Every record below should be printed exactly as given.

*** Opening of INFORMATION SUPPLIED ***

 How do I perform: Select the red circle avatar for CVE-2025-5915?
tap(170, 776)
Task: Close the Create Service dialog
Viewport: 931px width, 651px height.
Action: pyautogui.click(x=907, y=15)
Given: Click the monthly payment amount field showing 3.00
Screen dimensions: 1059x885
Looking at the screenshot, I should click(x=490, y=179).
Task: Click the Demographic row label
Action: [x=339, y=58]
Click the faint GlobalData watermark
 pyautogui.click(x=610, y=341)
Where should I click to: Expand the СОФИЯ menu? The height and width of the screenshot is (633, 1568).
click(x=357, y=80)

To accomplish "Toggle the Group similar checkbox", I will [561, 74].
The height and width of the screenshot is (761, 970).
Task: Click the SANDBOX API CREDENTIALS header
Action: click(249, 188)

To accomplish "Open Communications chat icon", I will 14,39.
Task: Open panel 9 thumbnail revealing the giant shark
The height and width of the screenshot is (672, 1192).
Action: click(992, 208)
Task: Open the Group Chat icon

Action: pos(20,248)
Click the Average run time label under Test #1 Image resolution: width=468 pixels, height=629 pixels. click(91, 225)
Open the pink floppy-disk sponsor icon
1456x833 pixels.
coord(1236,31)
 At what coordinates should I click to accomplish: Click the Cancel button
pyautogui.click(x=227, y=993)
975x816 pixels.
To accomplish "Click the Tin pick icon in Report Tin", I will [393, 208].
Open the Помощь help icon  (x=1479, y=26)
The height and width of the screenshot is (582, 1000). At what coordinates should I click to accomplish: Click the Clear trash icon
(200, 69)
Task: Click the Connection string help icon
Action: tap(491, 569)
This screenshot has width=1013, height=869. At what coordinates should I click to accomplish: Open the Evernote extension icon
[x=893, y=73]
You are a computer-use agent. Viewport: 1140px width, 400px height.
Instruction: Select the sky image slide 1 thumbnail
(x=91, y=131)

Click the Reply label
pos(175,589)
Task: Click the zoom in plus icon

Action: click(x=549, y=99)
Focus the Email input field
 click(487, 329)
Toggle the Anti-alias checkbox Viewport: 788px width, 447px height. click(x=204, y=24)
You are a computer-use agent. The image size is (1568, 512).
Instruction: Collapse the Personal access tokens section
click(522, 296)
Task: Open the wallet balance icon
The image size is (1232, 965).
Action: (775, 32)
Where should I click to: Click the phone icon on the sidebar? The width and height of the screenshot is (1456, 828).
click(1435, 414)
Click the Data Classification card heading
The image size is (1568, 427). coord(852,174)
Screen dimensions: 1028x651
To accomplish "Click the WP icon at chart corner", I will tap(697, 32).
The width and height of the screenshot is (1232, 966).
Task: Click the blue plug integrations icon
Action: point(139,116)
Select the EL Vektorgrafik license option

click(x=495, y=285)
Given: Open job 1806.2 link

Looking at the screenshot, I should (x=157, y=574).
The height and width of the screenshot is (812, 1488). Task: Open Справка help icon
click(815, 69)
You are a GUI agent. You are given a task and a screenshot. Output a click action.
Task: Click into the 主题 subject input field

*** Close of INFORMATION SUPPLIED ***

[EXERCISE SOLUTION]:
 How do I perform: Select the red circle avatar for CVE-2025-5915?
tap(170, 776)
Task: Close the Create Service dialog
Viewport: 931px width, 651px height.
Action: pyautogui.click(x=907, y=15)
Given: Click the monthly payment amount field showing 3.00
Screen dimensions: 1059x885
Looking at the screenshot, I should click(x=490, y=179).
Task: Click the Demographic row label
Action: [x=339, y=58]
Click the faint GlobalData watermark
 pyautogui.click(x=610, y=341)
Where should I click to: Expand the СОФИЯ menu? The height and width of the screenshot is (633, 1568).
click(x=357, y=80)

To accomplish "Toggle the Group similar checkbox", I will [561, 74].
The height and width of the screenshot is (761, 970).
Task: Click the SANDBOX API CREDENTIALS header
Action: click(249, 188)

To accomplish "Open Communications chat icon", I will 14,39.
Task: Open panel 9 thumbnail revealing the giant shark
The height and width of the screenshot is (672, 1192).
Action: click(992, 208)
Task: Open the Group Chat icon

Action: pos(20,248)
Click the Average run time label under Test #1 Image resolution: width=468 pixels, height=629 pixels. click(91, 225)
Open the pink floppy-disk sponsor icon
1456x833 pixels.
coord(1236,31)
 At what coordinates should I click to accomplish: Click the Cancel button
pyautogui.click(x=227, y=993)
975x816 pixels.
To accomplish "Click the Tin pick icon in Report Tin", I will [393, 208].
Open the Помощь help icon  (x=1479, y=26)
The height and width of the screenshot is (582, 1000). At what coordinates should I click to accomplish: Click the Clear trash icon
(200, 69)
Task: Click the Connection string help icon
Action: tap(491, 569)
This screenshot has width=1013, height=869. At what coordinates should I click to accomplish: Open the Evernote extension icon
[x=893, y=73]
You are a computer-use agent. Viewport: 1140px width, 400px height.
Instruction: Select the sky image slide 1 thumbnail
(x=91, y=131)

Click the Reply label
pos(175,589)
Task: Click the zoom in plus icon

Action: click(x=549, y=99)
Focus the Email input field
 click(487, 329)
Toggle the Anti-alias checkbox Viewport: 788px width, 447px height. click(x=204, y=24)
You are a computer-use agent. The image size is (1568, 512).
Instruction: Collapse the Personal access tokens section
click(522, 296)
Task: Open the wallet balance icon
The image size is (1232, 965).
Action: (775, 32)
Where should I click to: Click the phone icon on the sidebar? The width and height of the screenshot is (1456, 828).
click(1435, 414)
Click the Data Classification card heading
The image size is (1568, 427). coord(852,174)
Screen dimensions: 1028x651
To accomplish "Click the WP icon at chart corner", I will tap(697, 32).
The width and height of the screenshot is (1232, 966).
Task: Click the blue plug integrations icon
Action: point(139,116)
Select the EL Vektorgrafik license option

click(x=495, y=285)
Given: Open job 1806.2 link

Looking at the screenshot, I should (x=157, y=574).
The height and width of the screenshot is (812, 1488). Task: Open Справка help icon
click(815, 69)
You are a GUI agent. You are given a task and a screenshot. Output a click action.
Task: Click into the 主题 subject input field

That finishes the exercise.